Omniprésent dans nos vies et notamment dans notre travail, le numérique a un impact environnemental non négligeable, et qui ne cesse d'augmenter. Quelles stratégies mettre en œuvre pour passer d'une logique de consommation linéaire à un modèle plus circulaire et durable ? Éléments de réponse pour mieux « numilonger » à l’Université de Strasbourg avec Julien Dupré, directeur adjoint de la Direction du numérique (DNum), et Franck Gehres, architecte urbaniste du système d'information et référent Développement durable pour son service (DNum).

On a tendance à d'abord spontanément penser à l'impact de la consommation électrique de nos appareils électroniques. Mais leur production a au moins autant d'impact, il est même de l'ordre de 80 % pour les smartphones. A titre d'exemple, 800 kg de matières premières sont nécessaires pour la fabrication d’un ordinateur. Au moment d’un renouvellement, il faut donc se poser la question : ‘En ai-je vraiment besoin ?’ ‘Est-ce adapté à mes usages’, voire ‘Puis-je faire évoluer ceux-ci ?’

Nous cherchons donc d’abord à agir à la source : nos marchés d’acquisition, nationaux, intègrent depuis quelques années des critères liés à la durée de vie. Nous avons aussi étendu nos durées de garanties à cinq ans. Depuis peu, avec le changement de prestataire pour la téléphonie, nous pouvons acquérir des produits reconditionnés. Autant que possible, nous privilégions la réparation et le remplacement de certaines pièces, comme les batteries, au renouvellement complet de l’équipement.

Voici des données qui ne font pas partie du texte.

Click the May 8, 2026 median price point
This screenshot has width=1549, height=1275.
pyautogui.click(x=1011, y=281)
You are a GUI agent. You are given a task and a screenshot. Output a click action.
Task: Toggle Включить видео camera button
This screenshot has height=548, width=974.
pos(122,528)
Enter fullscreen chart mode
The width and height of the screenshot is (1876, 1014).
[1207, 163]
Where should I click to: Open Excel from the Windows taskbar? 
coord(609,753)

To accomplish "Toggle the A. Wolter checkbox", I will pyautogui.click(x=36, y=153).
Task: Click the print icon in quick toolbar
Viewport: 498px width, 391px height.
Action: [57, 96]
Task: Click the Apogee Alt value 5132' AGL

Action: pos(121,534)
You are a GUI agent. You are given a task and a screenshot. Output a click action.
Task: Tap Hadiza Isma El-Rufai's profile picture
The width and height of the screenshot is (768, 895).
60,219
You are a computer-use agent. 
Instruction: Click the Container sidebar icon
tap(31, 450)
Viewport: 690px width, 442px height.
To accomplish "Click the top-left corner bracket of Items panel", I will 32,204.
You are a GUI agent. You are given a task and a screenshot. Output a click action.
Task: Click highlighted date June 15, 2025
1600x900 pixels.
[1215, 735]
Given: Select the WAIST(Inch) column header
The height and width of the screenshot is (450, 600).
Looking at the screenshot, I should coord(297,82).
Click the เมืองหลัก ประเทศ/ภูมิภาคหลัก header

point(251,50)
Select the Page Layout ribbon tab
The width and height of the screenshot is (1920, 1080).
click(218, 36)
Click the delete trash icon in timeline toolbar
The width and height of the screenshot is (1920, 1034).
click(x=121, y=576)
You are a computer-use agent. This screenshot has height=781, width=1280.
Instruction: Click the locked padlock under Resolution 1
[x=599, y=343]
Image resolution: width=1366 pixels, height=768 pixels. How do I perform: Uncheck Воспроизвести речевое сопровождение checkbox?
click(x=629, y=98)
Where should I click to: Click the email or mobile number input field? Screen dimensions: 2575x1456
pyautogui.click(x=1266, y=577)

L'Unistra compte environ 13 000 postes informatique : 5 885 sont gérés par la DNum ; plus de 7 000 en direct par les composantes. Le récent recensement réalisé pour le bilan carbone de l’établissement va offrir une meilleure visibilité pour sa gestion

Nous souhaitons aussi faire la chasse aux doublons : arriver à un seul poste informatique par personnel, ce qui est loin d’être le cas aujourd’hui. Nos préconisations sont soutenues par la direction de l’université, car la marche vers la sobriété est envisagée de façon globale, et est une priorité de l’État. Autre piste envisagée : réduire le nombre de copieurs, et notamment les imprimantes de bureau personnelles, pour les réserver aux endroits où il y a vraiment un usage effectif. A terme, si l’on veut atteindre l’objectif de réduction des émissions de gaz à effet de serre à 5 % par an, certains choix drastiques devront être faits, privilégiant un usage plus sobre et raisonné du numérique.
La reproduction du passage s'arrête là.